BEGIN Source records

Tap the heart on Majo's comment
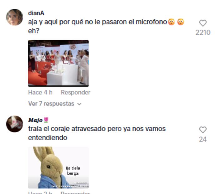 coord(203,130)
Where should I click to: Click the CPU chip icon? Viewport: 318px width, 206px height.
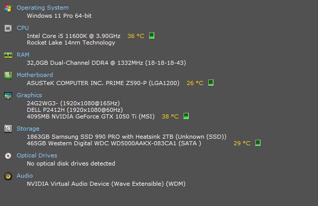click(x=8, y=28)
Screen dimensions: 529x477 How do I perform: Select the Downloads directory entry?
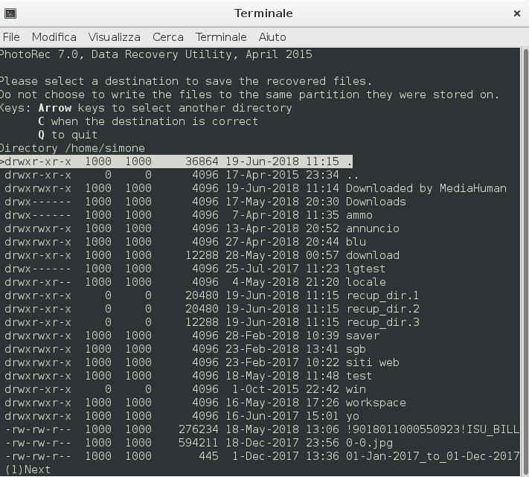376,202
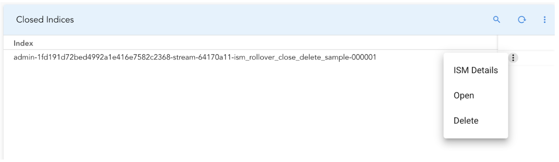The height and width of the screenshot is (162, 559).
Task: Sort by the Index column header
Action: coord(23,43)
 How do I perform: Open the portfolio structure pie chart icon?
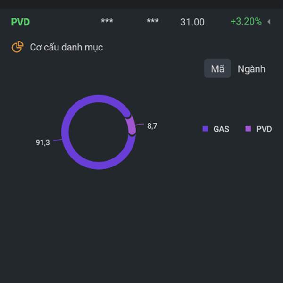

END Source records

● **Your assignment**: The expected output is every record above, copied exactly, without pictures.

● **Answer area**:
Tap the heart on Majo's comment
 coord(203,130)
Where should I click to: Click the CPU chip icon? Viewport: 318px width, 206px height.
click(x=8, y=28)
Screen dimensions: 529x477 How do I perform: Select the Downloads directory entry?
376,202
The height and width of the screenshot is (162, 559).
Task: Sort by the Index column header
Action: coord(23,43)
 How do I perform: Open the portfolio structure pie chart icon?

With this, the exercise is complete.